TO DO: Set down the entries below exactly; drop the pictures.

TASK INPUTS:
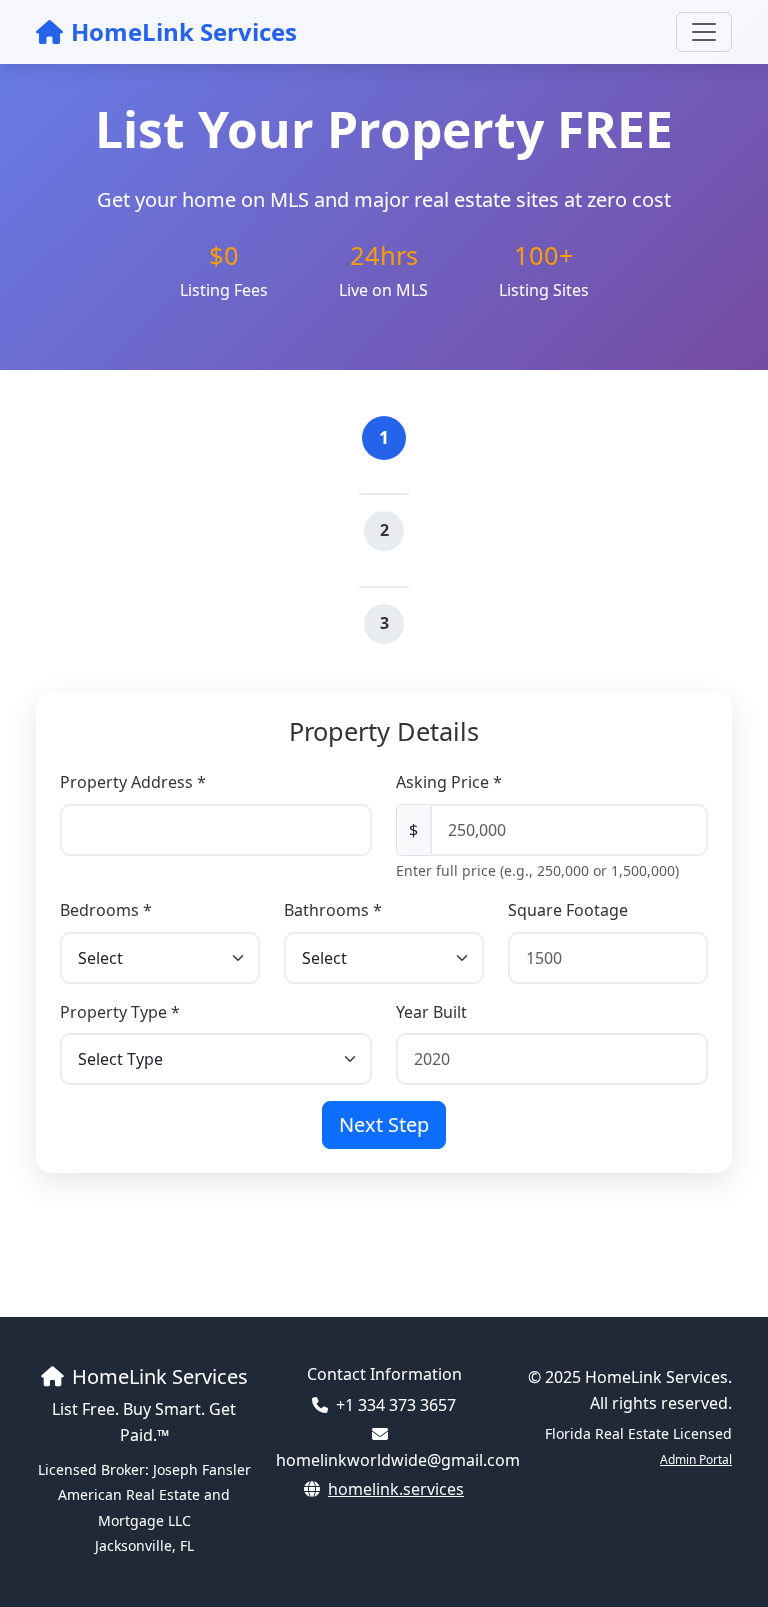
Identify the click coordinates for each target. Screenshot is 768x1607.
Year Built (431, 1012)
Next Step (384, 1124)
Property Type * (120, 1012)
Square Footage (568, 910)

RESPONSE AREA:
Identify the click coordinates for each target. Screenshot is 768x1607.
Year Built (431, 1012)
Next Step (384, 1124)
Property Type * (120, 1012)
Square Footage (568, 910)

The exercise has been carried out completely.